The Steelers made a surprising move by selecting Chase Claypool in the second round of the 2020 draft. At 6'4" and 238 pounds, his 4.42 Forty-Yard Dash is absurd. He also tested well in the vertical and broad jump. The problem is that he is converting from tight end to wide receiver during an offseason that doesn't really exist. He also has three talented options ahead of him on the depth chart.
With his speed and ability to win contested catches downfield, Claypool is largely a backup to Washington. While there is a serious height-differential between the two, they both win the same quadrant of the field. Washington led the Pittsburgh receivers with an average depth of target of 14.9 and Claypool finished his college career with a 15.7 yards per reception season.
Eric Ebron is not a receiver but he has to be considered as a threat to the underneath options, namely Johnson and Juju. He stands no chance to take their respective roles away but he could take a slice of the target pie off the table.

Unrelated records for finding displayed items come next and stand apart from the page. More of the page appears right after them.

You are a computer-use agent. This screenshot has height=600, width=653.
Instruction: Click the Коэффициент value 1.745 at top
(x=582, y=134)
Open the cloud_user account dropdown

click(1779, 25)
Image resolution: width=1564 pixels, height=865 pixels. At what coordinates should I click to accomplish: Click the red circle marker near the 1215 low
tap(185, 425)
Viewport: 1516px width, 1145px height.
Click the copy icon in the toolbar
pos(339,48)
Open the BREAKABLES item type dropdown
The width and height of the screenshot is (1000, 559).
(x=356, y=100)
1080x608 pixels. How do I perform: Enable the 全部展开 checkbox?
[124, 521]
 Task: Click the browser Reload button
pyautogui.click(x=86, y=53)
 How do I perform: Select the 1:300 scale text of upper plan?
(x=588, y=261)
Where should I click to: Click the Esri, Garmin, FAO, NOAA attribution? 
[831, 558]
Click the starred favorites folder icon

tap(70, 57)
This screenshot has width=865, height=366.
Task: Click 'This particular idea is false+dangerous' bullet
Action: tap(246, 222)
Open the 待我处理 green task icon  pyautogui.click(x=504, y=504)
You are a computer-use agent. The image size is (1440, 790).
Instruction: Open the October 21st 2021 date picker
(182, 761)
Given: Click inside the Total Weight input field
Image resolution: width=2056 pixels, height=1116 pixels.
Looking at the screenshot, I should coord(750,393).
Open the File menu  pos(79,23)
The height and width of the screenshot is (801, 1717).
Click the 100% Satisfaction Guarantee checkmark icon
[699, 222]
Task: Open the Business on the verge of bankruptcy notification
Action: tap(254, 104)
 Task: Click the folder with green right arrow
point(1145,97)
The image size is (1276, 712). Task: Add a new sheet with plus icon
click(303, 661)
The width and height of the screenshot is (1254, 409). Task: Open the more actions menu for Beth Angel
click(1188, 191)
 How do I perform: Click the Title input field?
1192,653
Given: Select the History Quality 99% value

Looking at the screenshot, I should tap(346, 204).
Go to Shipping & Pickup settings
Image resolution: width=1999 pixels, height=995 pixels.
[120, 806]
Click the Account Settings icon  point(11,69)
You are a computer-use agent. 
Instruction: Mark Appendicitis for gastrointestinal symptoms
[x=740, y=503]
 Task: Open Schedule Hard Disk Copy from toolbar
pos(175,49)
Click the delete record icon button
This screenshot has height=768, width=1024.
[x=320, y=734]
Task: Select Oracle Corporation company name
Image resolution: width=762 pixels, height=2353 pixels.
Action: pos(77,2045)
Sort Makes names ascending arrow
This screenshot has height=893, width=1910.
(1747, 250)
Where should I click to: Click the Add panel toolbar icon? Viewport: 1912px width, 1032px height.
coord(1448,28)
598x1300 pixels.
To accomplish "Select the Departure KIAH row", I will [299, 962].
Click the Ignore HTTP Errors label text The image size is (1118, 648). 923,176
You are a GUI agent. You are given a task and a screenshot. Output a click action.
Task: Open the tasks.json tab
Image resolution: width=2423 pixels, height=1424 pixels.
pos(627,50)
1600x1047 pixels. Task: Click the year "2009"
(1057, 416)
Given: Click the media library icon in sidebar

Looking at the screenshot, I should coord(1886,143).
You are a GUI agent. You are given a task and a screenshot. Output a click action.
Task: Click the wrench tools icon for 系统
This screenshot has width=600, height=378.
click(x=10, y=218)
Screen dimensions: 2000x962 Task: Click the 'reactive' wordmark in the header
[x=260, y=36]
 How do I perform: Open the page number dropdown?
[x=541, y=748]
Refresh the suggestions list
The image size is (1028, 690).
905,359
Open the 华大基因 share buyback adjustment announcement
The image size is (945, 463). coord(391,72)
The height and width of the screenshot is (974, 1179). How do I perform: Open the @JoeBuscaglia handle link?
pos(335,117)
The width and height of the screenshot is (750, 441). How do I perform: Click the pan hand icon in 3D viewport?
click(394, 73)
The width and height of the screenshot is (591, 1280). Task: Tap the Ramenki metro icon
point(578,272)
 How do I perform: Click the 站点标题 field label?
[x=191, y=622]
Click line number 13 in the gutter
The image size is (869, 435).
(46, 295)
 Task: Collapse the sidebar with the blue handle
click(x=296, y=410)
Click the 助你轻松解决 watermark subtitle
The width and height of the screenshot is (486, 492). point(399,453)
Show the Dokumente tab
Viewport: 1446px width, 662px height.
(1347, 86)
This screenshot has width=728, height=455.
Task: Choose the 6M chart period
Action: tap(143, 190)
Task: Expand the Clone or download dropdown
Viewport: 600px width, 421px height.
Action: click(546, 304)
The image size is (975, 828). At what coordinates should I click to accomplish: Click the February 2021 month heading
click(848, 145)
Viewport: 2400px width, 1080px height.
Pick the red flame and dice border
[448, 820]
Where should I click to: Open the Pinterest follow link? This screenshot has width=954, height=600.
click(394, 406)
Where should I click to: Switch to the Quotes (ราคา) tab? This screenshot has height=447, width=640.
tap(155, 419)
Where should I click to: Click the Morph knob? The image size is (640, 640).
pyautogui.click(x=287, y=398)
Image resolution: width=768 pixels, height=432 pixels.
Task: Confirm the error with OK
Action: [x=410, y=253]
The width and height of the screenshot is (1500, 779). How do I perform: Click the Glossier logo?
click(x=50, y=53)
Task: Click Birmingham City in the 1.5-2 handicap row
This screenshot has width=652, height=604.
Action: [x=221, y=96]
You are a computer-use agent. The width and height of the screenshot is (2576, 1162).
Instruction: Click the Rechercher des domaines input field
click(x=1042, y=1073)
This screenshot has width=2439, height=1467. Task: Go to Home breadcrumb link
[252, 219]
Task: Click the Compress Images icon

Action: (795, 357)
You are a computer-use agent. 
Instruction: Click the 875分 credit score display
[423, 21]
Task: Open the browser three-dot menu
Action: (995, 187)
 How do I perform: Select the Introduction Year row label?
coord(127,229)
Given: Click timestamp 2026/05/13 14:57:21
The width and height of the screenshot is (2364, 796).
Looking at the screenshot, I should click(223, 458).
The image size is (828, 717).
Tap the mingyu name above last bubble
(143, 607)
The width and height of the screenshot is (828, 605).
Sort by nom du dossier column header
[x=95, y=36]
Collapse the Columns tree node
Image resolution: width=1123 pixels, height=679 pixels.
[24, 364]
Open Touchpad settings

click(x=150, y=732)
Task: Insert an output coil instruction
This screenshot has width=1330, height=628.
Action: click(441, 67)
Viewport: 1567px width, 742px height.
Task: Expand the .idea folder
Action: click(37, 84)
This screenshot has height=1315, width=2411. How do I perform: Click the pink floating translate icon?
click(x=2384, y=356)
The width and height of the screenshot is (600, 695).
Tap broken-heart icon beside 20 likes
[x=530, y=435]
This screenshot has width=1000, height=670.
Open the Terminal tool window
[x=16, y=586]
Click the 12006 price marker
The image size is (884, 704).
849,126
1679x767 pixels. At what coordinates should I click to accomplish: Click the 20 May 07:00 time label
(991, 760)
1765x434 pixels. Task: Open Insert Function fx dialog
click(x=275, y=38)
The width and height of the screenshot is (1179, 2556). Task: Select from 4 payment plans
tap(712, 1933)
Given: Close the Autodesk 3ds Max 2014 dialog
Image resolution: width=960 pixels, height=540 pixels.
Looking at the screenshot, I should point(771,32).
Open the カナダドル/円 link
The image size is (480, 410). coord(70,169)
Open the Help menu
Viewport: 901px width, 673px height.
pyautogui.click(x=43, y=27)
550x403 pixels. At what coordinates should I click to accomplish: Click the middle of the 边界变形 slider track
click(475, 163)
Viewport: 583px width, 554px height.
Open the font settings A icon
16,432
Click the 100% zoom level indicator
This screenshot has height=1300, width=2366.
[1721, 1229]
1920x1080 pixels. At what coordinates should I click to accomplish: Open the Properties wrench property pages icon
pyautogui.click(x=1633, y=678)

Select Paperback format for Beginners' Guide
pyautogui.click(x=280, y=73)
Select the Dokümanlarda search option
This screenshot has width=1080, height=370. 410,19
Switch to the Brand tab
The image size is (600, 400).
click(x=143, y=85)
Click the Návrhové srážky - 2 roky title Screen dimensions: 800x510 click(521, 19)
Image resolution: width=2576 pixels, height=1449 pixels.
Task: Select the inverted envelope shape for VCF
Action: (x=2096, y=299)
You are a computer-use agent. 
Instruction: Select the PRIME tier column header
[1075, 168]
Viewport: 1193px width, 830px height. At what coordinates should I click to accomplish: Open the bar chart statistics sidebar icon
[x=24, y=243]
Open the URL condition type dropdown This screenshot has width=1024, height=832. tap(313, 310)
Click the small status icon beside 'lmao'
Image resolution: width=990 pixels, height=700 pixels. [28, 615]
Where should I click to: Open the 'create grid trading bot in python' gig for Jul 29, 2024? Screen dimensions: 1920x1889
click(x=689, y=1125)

Ebron got going in his final two seasons with the Lions and carried that over into his first season in Indianapolis. Over that span, he averaged 45.2 yards per game. In a full season that's 724 yards. His second season with the Colts was marred by injury but he also scored 14 times in 2018. With Vance McDonald showing little during his time as a starter, Ebron could be a locked-in starter by Week 1. With the rocky start to his career with the Lions in his rear-view, Ebron is now a reliable tight end who has to be accounted for when projecting the Steelers wideouts. He should also be taken at the end of every draft given his ADP outside the top 20 tight ends.